Christina Romer

August 6, 2010 by staff 

Christina RomerChristina Romer, (Washington Post) — Christina Romer chair of the White House Council of Economic Advisers, has resigned his post to return to his old job as professor of economics at the University of California at Berkeley, said the White House on Thursday. His resignation is effective 03 September.

President Obama said in a statement that the Romer decision was guided by “family commitments.” Romer has pointed out that his long stay in Washington would be temporary, her husband, the economist David Romer, has been sidelined since his own place in Berkeley and his teenage son is due to start high school in the fall.

Romer also considered a serious candidate to replace Janet Yellen, as chairman of the Federal Reserve Bank of San Francisco, one of the most important jobs in the Federal Reserve System. Yellen was recently named vice president of the Federal Reserve.

Romer, 51, is one of the leading scholars of the nation’s macroeconomic history and an expert on the Great Depression. She was tapped by Obama to serve as chief economist at the White House in November 2008 as the new president was to develop a response to a global economic panic.

Romer was instrumental in developing and 862 billion economic stimulus package Obama signed shortly after being sworn into office. She co-wrote an article providing for the encouragement prevent unemployment rates rise above 8 percent, a position that has been criticized by Republicans who called the package a failure. While most economists say that the stimulus helped prevent a more severe economic crisis, the unemployment rate has hovered around 10 percent and Romer latest forecast predicts that it will not drop below 8 percent until the end of 2012.

Respected by his colleagues of his administration and the Fed chairman, Ben S. Bernanke, however, Romer was frustrated by life in Washington, according to administration sources. After winning quick approval of the stimulus, the administration struggled to push initiatives through a reluctant Congress and an increased concern about mounting deficits.

This year, Romer emerged as a strong proponent of additional federal spending to stimulate a slow recovery. But his main priority, to preserve state aid and other teaching jobs in the public sector, it languished for months on Capitol Hill. Cut more than half, won Senate approval on Thursday and heads to the final approval next week in the House.

Obama and his chief economic adviser, Lawrence H. Summers, Romer praised on Thursday and said it would continue to serve the administration as a member of the Advisory Council on Economic Recovery, headed by former Federal Reserve Chairman Paul Volcker.

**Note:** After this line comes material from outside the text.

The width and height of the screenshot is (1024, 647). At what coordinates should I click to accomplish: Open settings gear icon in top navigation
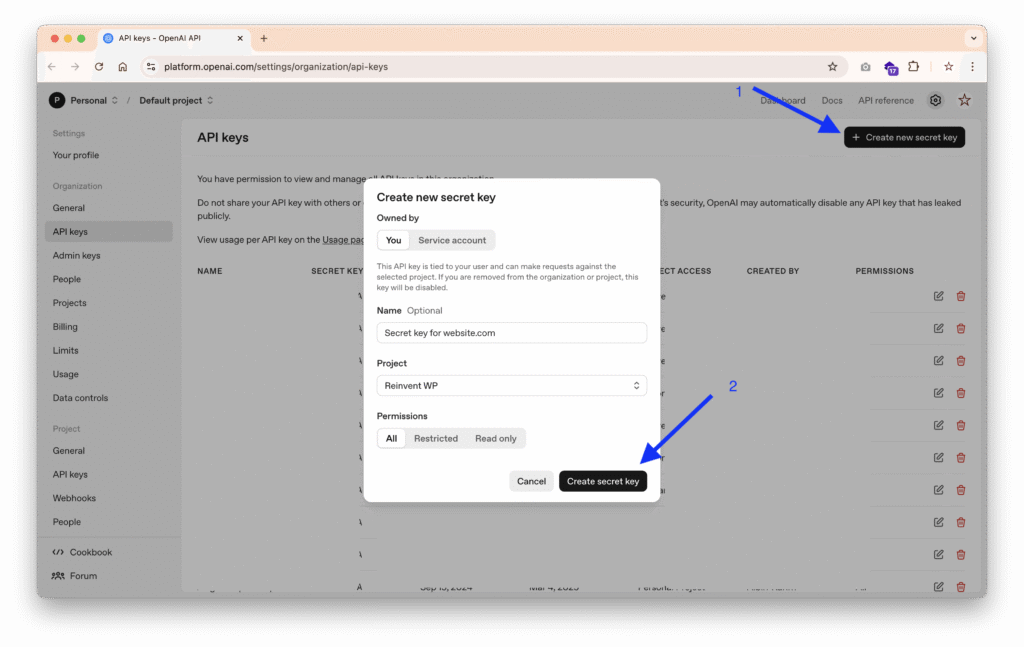[935, 100]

“Christy Romer has provided extraordinary service to me and our country during a time of economic crisis and recovery,” Obama said in a statement. “The challenges facing Christy demanded more than any of his predecessors, and I appreciated very much and appreciate his skill, commitment and wise counsel.”

Summers added: “Christy has been an extraordinary friend and colleague in the White House. Since jobs and health care recovery and financial reform, which has been central to everything the administration has done in the economic field. ”

It was not immediately clear who would replace Romer. White house named Austan Goolsbee observers, member of the Council of Economic Advisers, an obvious choice, but that would leave Obama without a woman in his senior economic team.

Romer said in a statement it expects to return to teaching, but asked Obama to serve “the honor of a lifetime.”

“The opportunity to help shape economic policy over the past 20 months, and work with other members of the economic team and my colleagues from the CEA, is one that always treasure,” he said.

Staff writer Neil Irwin contributed to this report.